■ Exercise task ■
Could you copy every line of the records below word for word, leaving out the pictures?

Start

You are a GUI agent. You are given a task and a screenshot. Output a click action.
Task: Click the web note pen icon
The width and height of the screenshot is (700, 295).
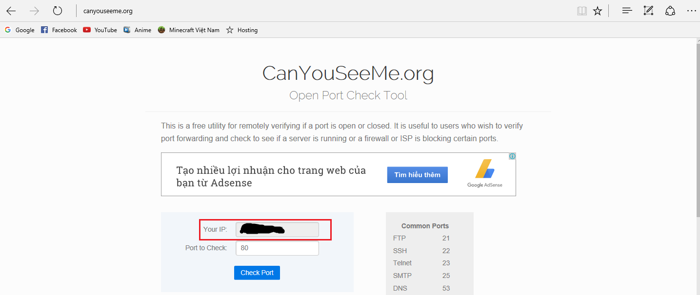click(x=648, y=10)
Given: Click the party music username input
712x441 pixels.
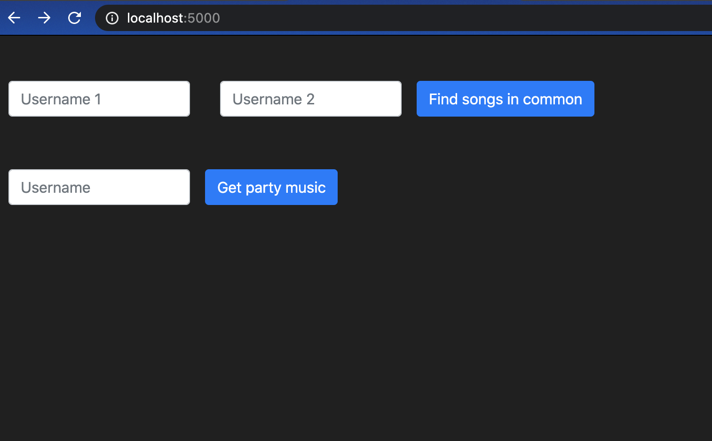Looking at the screenshot, I should 99,187.
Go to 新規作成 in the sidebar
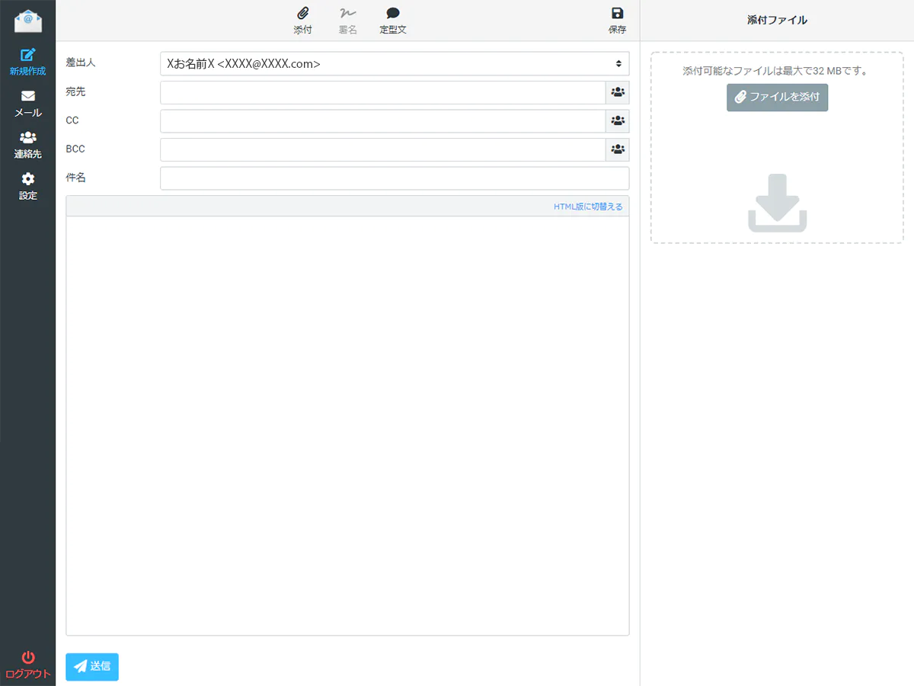This screenshot has height=686, width=914. 28,63
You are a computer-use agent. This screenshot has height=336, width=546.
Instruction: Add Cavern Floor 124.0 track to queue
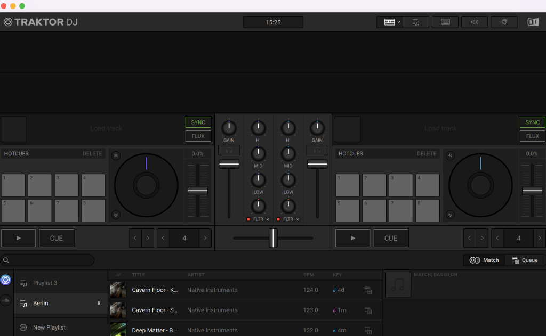coord(368,290)
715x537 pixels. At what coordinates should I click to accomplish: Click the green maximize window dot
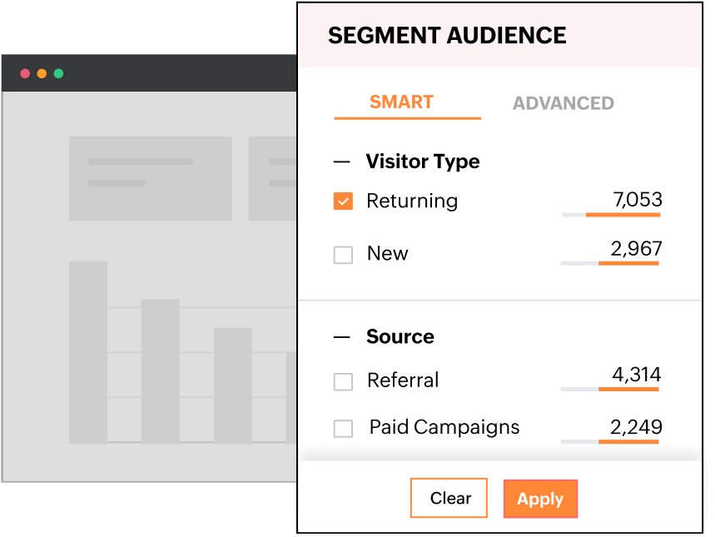[58, 73]
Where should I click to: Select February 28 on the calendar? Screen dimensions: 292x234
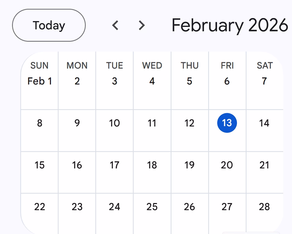pos(264,207)
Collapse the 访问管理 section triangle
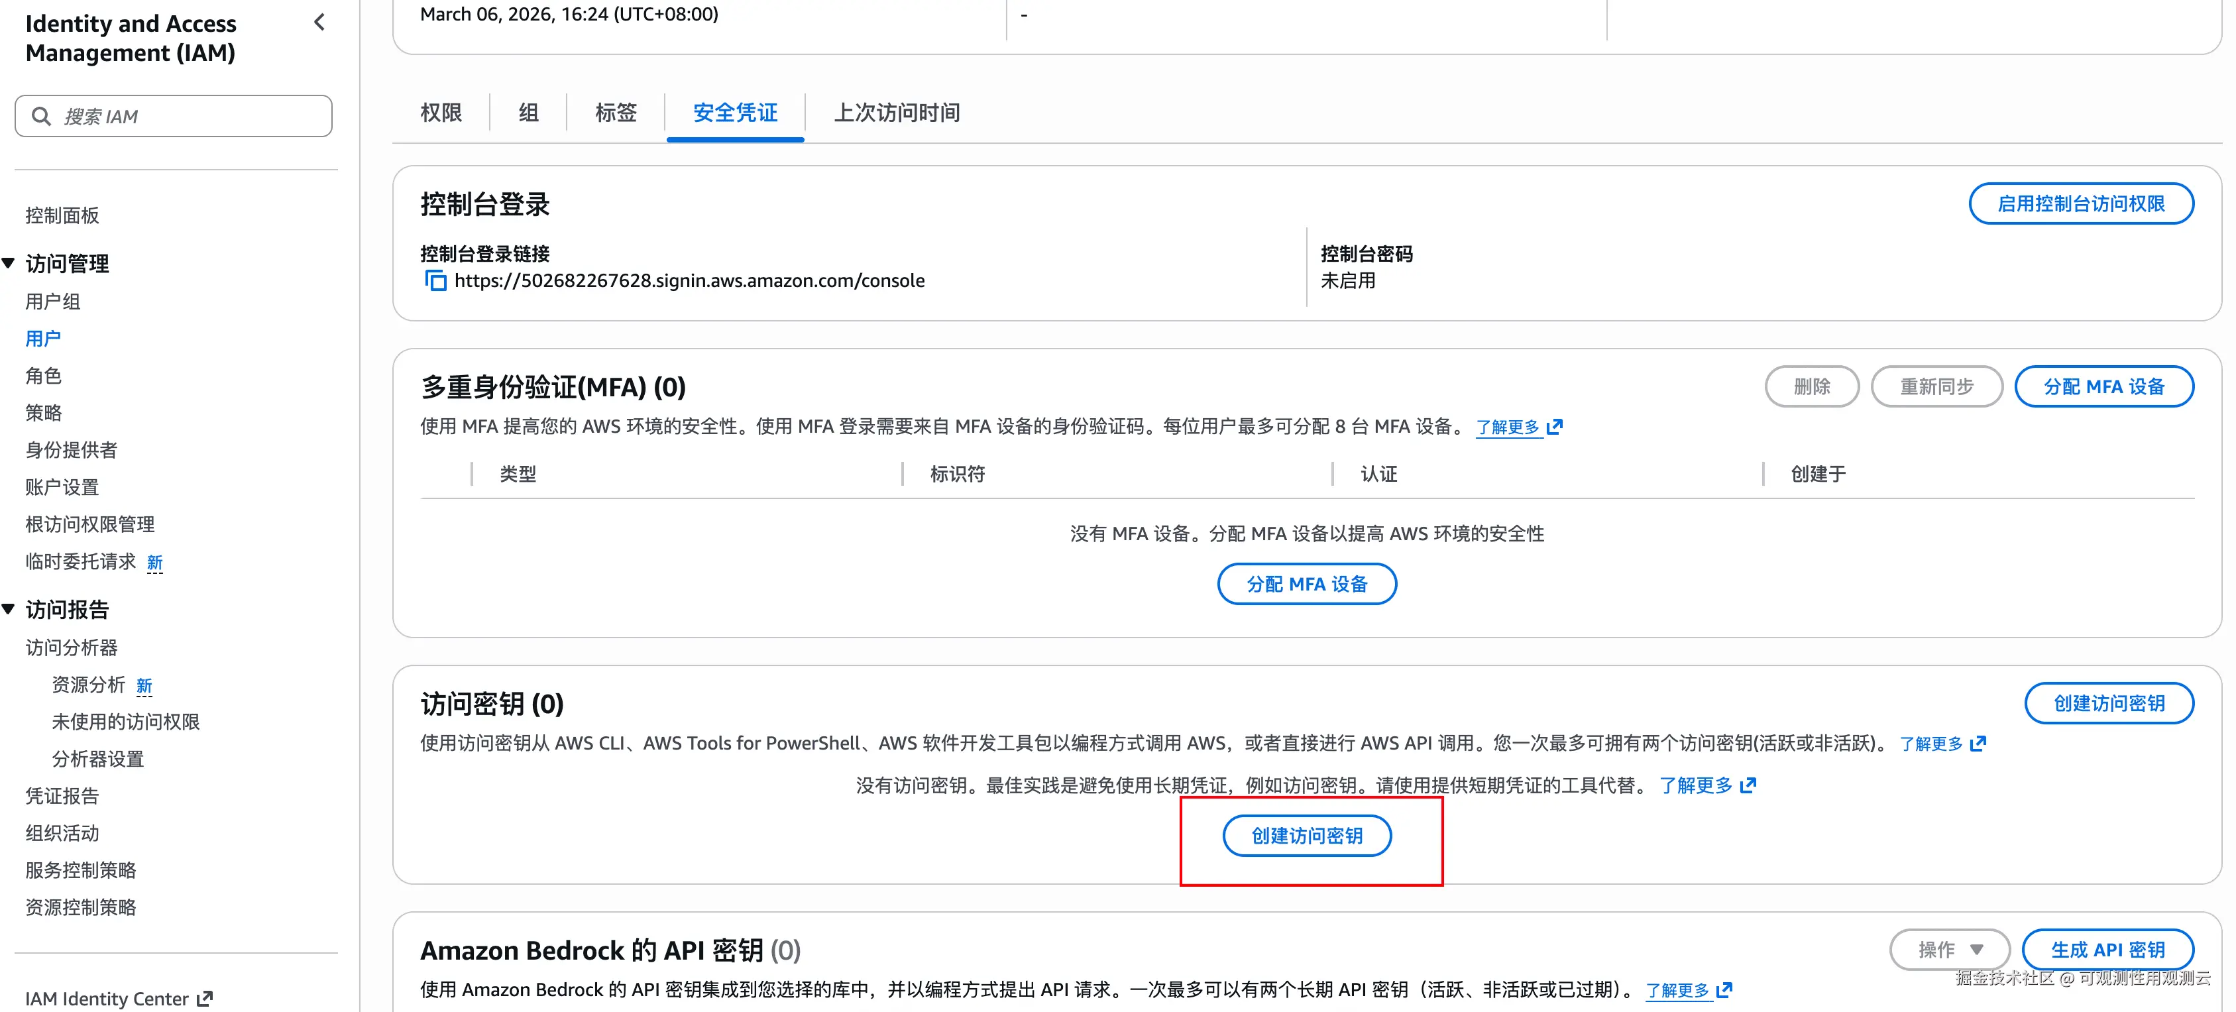This screenshot has width=2236, height=1012. point(9,263)
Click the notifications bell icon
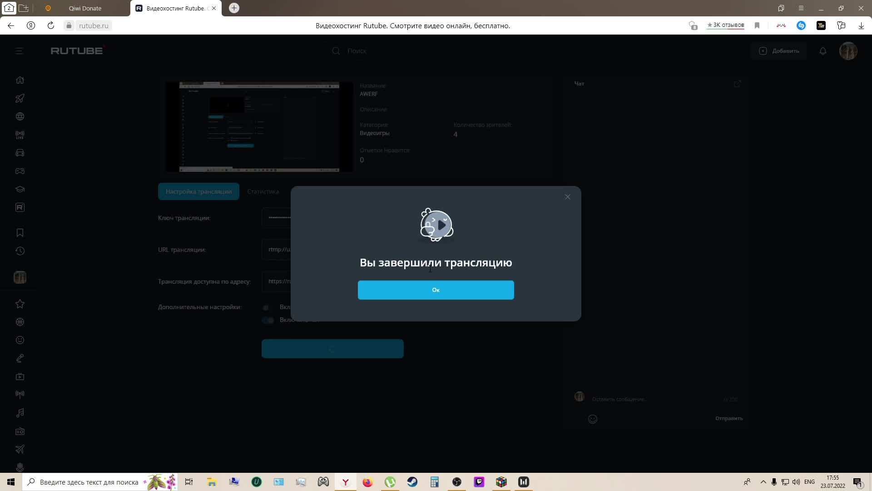The width and height of the screenshot is (872, 491). [x=822, y=51]
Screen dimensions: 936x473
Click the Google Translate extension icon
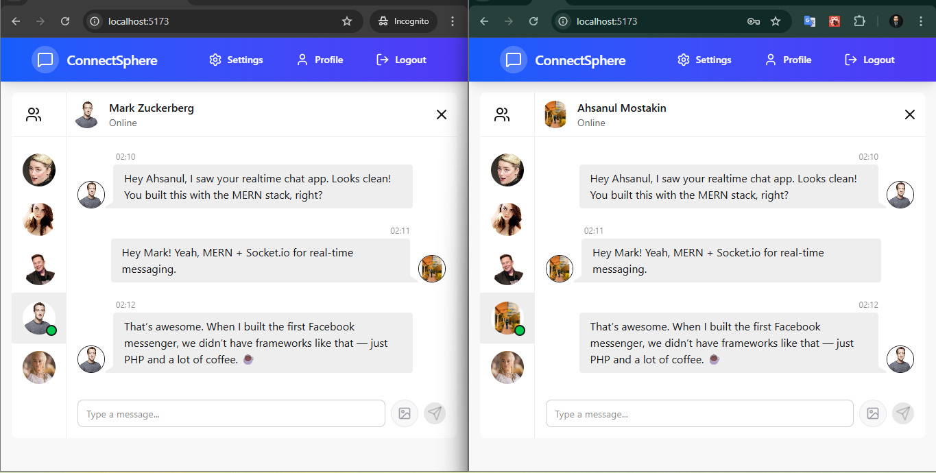[810, 21]
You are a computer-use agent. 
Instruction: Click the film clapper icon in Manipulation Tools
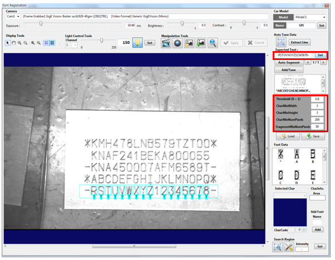pos(166,43)
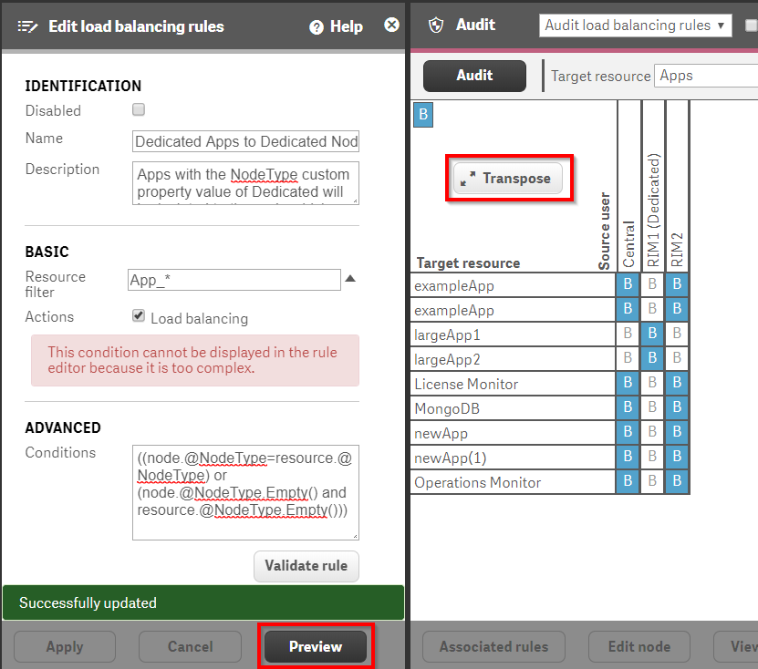Viewport: 758px width, 669px height.
Task: Click MongoDB RIM2 B cell
Action: (x=677, y=408)
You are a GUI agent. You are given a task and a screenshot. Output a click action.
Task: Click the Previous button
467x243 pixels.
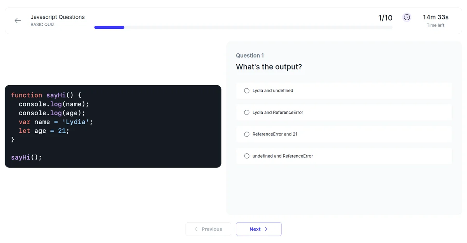[x=208, y=229]
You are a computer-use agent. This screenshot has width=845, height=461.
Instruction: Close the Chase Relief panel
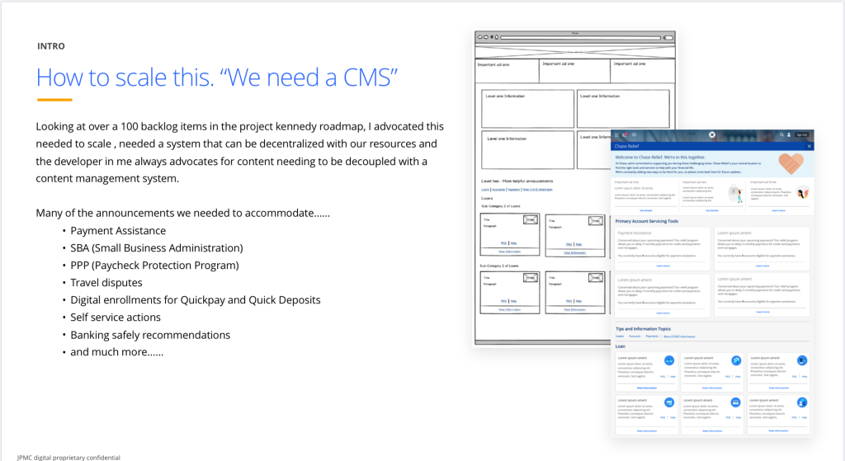coord(809,146)
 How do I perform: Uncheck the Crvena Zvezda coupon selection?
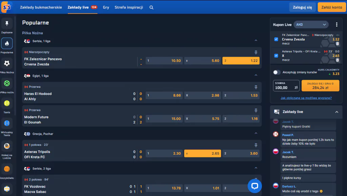276,39
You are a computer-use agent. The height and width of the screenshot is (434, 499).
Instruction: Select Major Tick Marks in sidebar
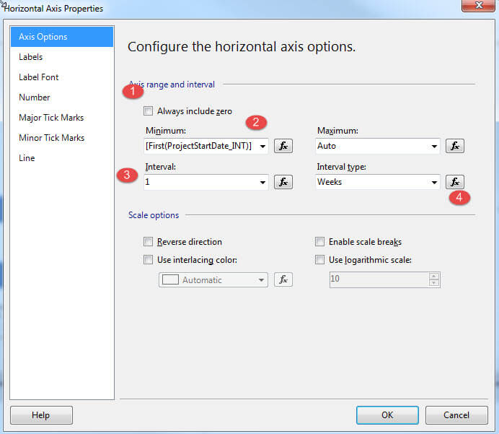point(51,118)
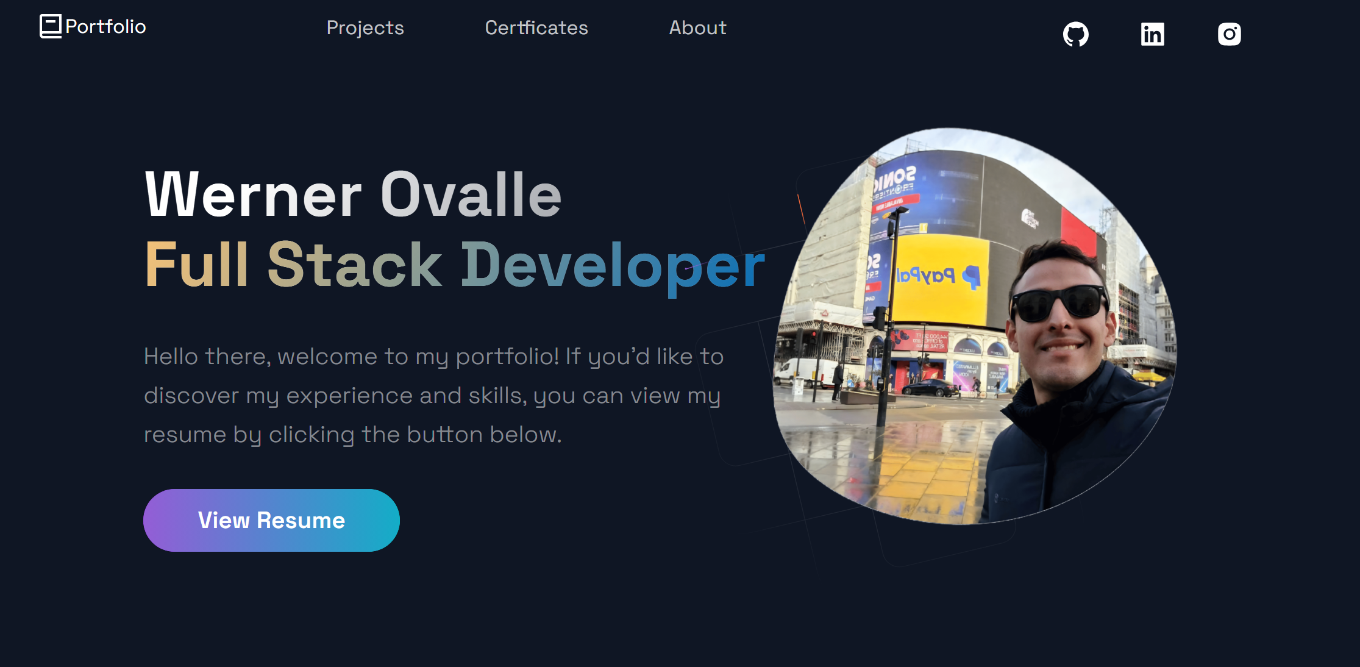
Task: Click the sunglasses in the profile photo
Action: tap(1059, 302)
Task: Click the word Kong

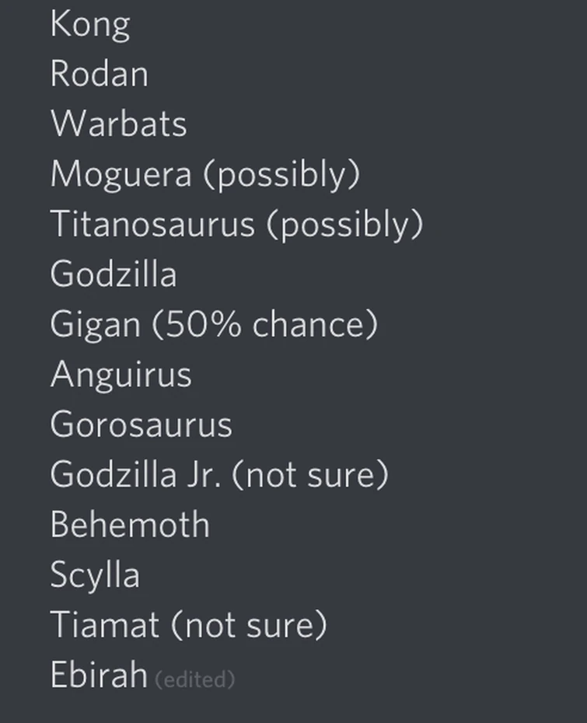Action: 90,25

End

■ Task output ■
You are a GUI agent. You are given a task and a screenshot. Output a click action.
Task: Click the web note pen icon
The width and height of the screenshot is (700, 295).
click(x=648, y=10)
Given: Click the party music username input
712x441 pixels.
Looking at the screenshot, I should 99,187.
Go to 新規作成 in the sidebar
This screenshot has height=686, width=914. 28,63
You are a computer-use agent. This screenshot has height=336, width=546.
Instruction: Add Cavern Floor 124.0 track to queue
coord(368,290)
715x537 pixels. At what coordinates should I click to accomplish: Click the green maximize window dot
[58, 73]
Where should I click to: Select February 28 on the calendar? Screen dimensions: 292x234
pos(264,207)
Collapse the 访问管理 section triangle
This screenshot has width=2236, height=1012. point(9,263)
Click the notifications bell icon
The width and height of the screenshot is (872, 491). [x=822, y=51]
Screen dimensions: 936x473
Click the Google Translate extension icon
[810, 21]
You are a computer-use agent. 
Instruction: Click the film clapper icon in Manipulation Tools
pos(166,43)
Viewport: 758px width, 669px height.
Task: Click MongoDB RIM2 B cell
Action: (x=677, y=408)
You are a GUI agent. You are given a task and a screenshot. Output a click action.
Task: Click the Previous button
467x243 pixels.
[x=208, y=229]
You are a computer-use agent. This screenshot has width=845, height=461.
Instruction: Close the Chase Relief panel
coord(809,146)
 How do I perform: Uncheck the Crvena Zvezda coupon selection?
276,39
You are a computer-use agent. The height and width of the screenshot is (434, 499).
Instruction: Select Major Tick Marks in sidebar
point(51,118)
Task: Click the sunglasses in the profile photo
Action: tap(1059, 302)
Task: Click the word Kong

Action: 90,25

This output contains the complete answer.